Hadrian Marlowe, the first-person narrator of Christopher Ruocchio’s debut novel Empire of Silence is a monster, as he would lead us to believe. In this remarkably page-turning novel, Marlowe tells us part of his life, from a distance of years after he’s become this infamous monster. For not all “monsters” are born monsters, some are born into life that molds them into these monsters.

Hadrian Marlowe, a man revered as a hero and despised as a murderer, chronicles his tale in the galaxy-spanning debut of the Sun Eater series, merging the best of space opera and epic fantasy.
It was not his war.
The galaxy remembers him as a hero: the man who burned every last alien Cielcin from the sky. They remember him as a monster: the devil who destroyed a sun, casually annihilating four billion human lives—even the Emperor himself—against Imperial orders.

THE TASKS:
[1] Update the part of the Empire of Silence text that opens with the words containing "Hadrian Marlowe, the" and closes with "himself—against Imperial orders.", swapping "Cielcin" for "Pale".
[2] Write the next few sentences of the Empire of Silence text, picking up right after its final line.
The material here comes from a different source.

DATA SEGMENT:

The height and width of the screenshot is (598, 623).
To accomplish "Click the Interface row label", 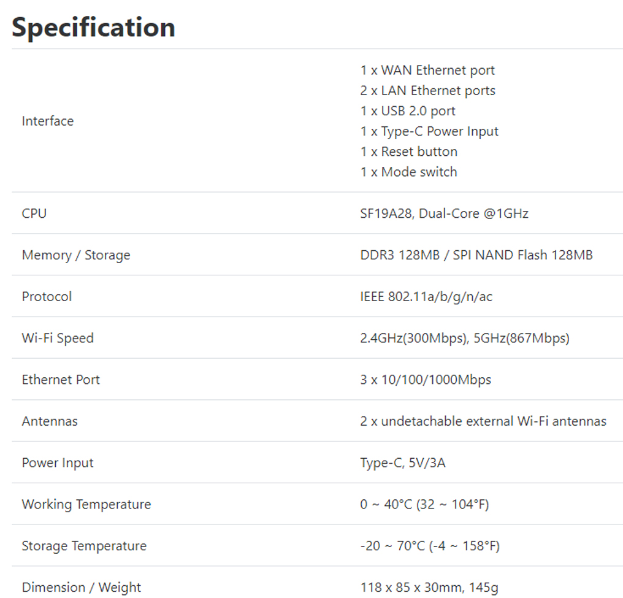I will 48,121.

OUTPUTS FOR THE TASKS:
[1]
Hadrian Marlowe, the first-person narrator of Christopher Ruocchio’s debut novel Empire of Silence is a monster, as he would lead us to believe. In this remarkably page-turning novel, Marlowe tells us part of his life, from a distance of years after he’s become this infamous monster. For not all “monsters” are born monsters, some are born into life that molds them into these monsters.

Hadrian Marlowe, a man revered as a hero and despised as a murderer, chronicles his tale in the galaxy-spanning debut of the Sun Eater series, merging the best of space opera and epic fantasy.
It was not his war.
The galaxy remembers him as a hero: the man who burned every last alien Pale from the sky. They remember him as a monster: the devil who destroyed a sun, casually annihilating four billion human lives—even the Emperor himself—against Imperial orders.

[2]
But Hadrian was not a hero. He was not a monster. He was not even a soldier.
On the wrong planet, at the right time, for the best reasons, Hadrian Marlowe starts down a path that can only end in fire. He flees his father and a future as a torturer only to be left stranded on a strange, backwater world.
Forced to fight as a gladiator and navigate the intrigues of a foreign planetary court, Hadrian must fight a war he did not start, for an Empire he does not love, against an enemy he will never understand.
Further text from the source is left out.